I knew nothing of Ignatius until I stepped my eighteen-year-old foot onto the campus of my Jesuit university. Though I lacked any formal training in spirituality, I knew I liked to pray, and that I loved to reflect on the human condition. I was eager to learn the Best Practices of admirable men and women in history: Who set and met personal goals? Who were effective leaders? Who survived tragic events, and how? Who found deep happiness?
And then I read the Principle and Foundation of Ignatius' great work, the Spiritual Exercises:
|Man is created to praise, reverence, and serve God, our Lord, and by this means to save his soul. The other things on the face of the earth are created for man to help him attain the end for which he was created. Hence man is to make use of them in as far as they help him in the attainment of his end, and he must rid himself of them in as far as they prove a hindrance to him. Therefore, we must make ourselves indifferent to all created things, as far as we are allowed free choice and are not under any prohibition. Consequently, as far as we are concerned, we should not prefer health to sickness, riches to poverty, honor to dishonor, a long life to a short life. The same holds for all other things. Our one desire and choice should be what is more conducive to the end for which we were created.|
And, just like that, I found my spiritual home.
The wisdom of Ignatius' Principle and Foundation filled me with joy, with hope. That single paragraph reminded me who I am, why I exist, and how to embrace the world. I am created by God, a personal and loving God, who provides everything I need to know and love him back. The Principle and Foundation reinforced my instinctively positive view of creation and my aching desire to feel free.
The more I read the words of Ignatius, the more I saw them as a poem--a love poem. If I allowed myself, I could fall so in love with God that I wouldn't care about my surroundings or my conditions.
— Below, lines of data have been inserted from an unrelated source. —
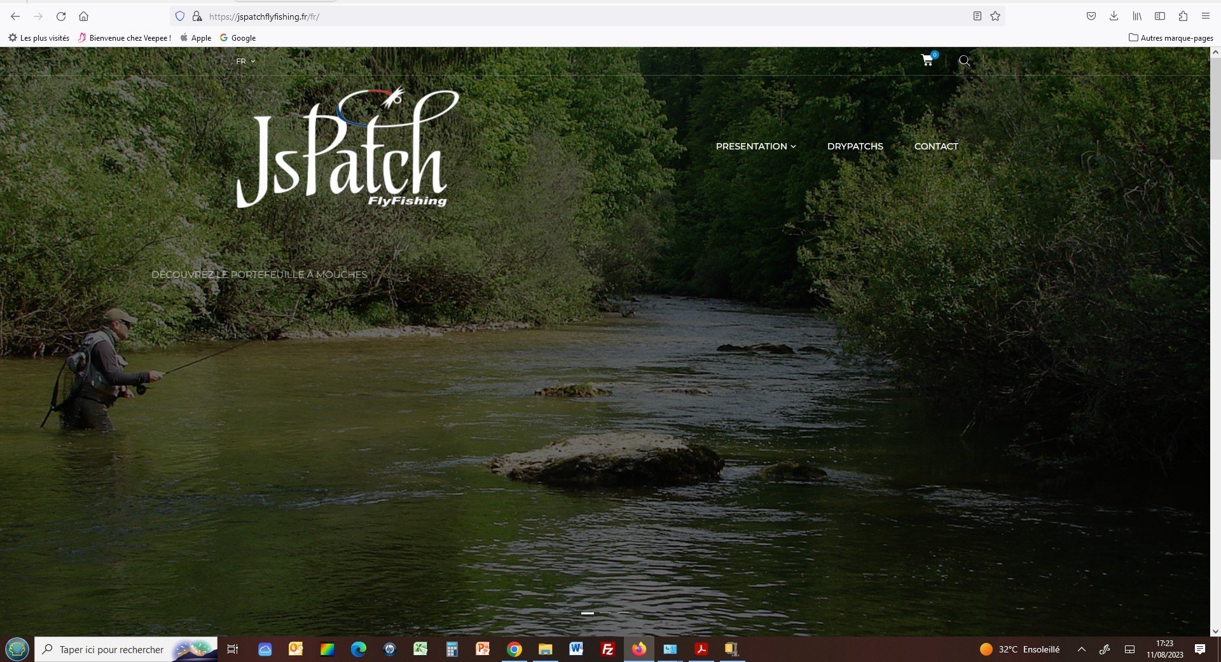
Task: Open the DRYPATCHS menu item
Action: click(x=855, y=146)
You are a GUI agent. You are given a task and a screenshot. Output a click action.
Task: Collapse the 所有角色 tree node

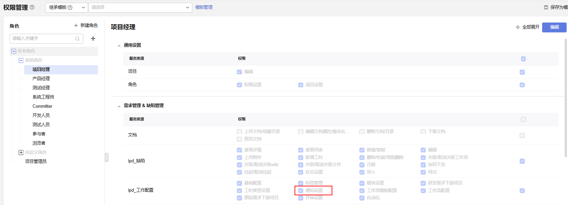14,51
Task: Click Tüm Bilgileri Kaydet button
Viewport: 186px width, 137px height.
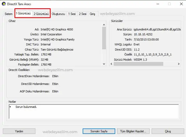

I would be like a brave character in a great romantic movie who finds her soulmate and risks everything to be by his side for the rest of her days. And I would feel confident in my lover's faithfulness to me; he loved me first, after all, and he can't be outdone in love.
At the end of the Spiritual Exercises, this fierce love takes form in one of my all-time favorite prayers, Ignatius' Suscipe:
Everything is yours; do with it what you will. That line challenges me to remember that nothing, nothing, nothing is really mine. Not my intellect, not my accomplishments, and--most relevant to this blog for parents--not my children. The Principle and Foundation describes the attitude of indifference as the thing that helps us not prefer one way of life to another. Back in romantic movie mode, this indifference would be the kind of thing that makes an aristocrat give up title and wealth, to free herself of all impediments to marry the commoner who has offered his love.
Many parents I know are currently beseiged by the unending demands of their little ones. A diaper here, a safety hazard there, meals and laundry everywhere--it is literally true that some parents do not get to go to the bathroom alone for years at a time. And then the children get older and there are new concerns, like Internet safety, college savings, driver's education, special needs, flagging interest in famliy activities or beliefs, endless activities. The wisdom of St. Ignatius reminds me that even here, I know God is taking care of me. Even here, I can serve the Lord. Indifference is confidence in God's providence. Unless I know I can serve God better in one way rather than another (and how could I know for certain, really?), I am indifferent. I can say "I know you are taking care of me right now. My purpose is to praise, revere, and serve you even here."
So, thank you, St. Ignatius of Loyola. Thank you for your Principle and Foundation, your Spiritual Exercises, your Suscipe prayer, your enormous love for Jesus Christ. Thank you for inviting companions into the Society of Jesus, and for sharing your insights with men and women all over the world. Happy Feast Day!